PROBLEM STATEMENT:
Would you copy out exactly the lines of the listing below, beginning with the one that contains "Image resolution: width=1568" and ending with the last?

TASK INPUTS:
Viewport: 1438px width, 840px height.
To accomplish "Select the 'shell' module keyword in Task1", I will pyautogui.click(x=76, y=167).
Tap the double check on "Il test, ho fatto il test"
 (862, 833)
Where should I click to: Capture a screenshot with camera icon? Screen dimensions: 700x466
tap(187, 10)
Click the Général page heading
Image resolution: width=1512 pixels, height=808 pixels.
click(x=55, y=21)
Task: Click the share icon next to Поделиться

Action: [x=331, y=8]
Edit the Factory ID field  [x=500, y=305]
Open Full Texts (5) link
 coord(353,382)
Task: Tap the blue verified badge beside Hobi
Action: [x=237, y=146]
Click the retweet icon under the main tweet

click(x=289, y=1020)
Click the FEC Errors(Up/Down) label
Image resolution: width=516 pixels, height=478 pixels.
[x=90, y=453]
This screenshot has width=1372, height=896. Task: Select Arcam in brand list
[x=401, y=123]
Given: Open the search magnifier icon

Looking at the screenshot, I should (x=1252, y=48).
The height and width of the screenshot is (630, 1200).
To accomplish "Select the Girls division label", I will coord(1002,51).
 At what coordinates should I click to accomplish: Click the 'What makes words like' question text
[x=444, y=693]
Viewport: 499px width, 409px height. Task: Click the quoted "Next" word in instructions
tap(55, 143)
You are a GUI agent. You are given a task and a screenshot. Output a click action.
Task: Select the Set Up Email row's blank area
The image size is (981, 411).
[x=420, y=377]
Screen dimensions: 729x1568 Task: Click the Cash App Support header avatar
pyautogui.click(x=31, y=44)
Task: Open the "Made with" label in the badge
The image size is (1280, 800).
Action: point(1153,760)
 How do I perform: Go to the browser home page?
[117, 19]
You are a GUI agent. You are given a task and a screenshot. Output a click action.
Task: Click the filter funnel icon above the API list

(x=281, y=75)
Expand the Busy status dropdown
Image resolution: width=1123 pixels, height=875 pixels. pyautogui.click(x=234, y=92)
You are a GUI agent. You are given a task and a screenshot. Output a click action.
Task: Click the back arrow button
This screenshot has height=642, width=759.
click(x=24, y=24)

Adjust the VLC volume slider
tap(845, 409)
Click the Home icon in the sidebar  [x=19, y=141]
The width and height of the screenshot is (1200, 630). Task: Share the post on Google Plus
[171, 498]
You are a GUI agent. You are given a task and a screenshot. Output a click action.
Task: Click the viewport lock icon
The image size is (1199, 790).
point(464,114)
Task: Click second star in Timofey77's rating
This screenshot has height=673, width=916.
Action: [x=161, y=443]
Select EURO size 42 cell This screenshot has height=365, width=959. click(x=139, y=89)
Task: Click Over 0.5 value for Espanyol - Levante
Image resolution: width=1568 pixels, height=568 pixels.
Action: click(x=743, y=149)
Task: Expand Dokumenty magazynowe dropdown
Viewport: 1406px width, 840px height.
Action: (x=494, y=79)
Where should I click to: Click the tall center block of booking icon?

RESULT BELOW:
Image resolution: width=1568 pixels, height=568 pixels.
Action: click(x=743, y=149)
Task: Expand Dokumenty magazynowe dropdown
Viewport: 1406px width, 840px height.
Action: (x=494, y=79)
Where should I click to: Click the tall center block of booking icon?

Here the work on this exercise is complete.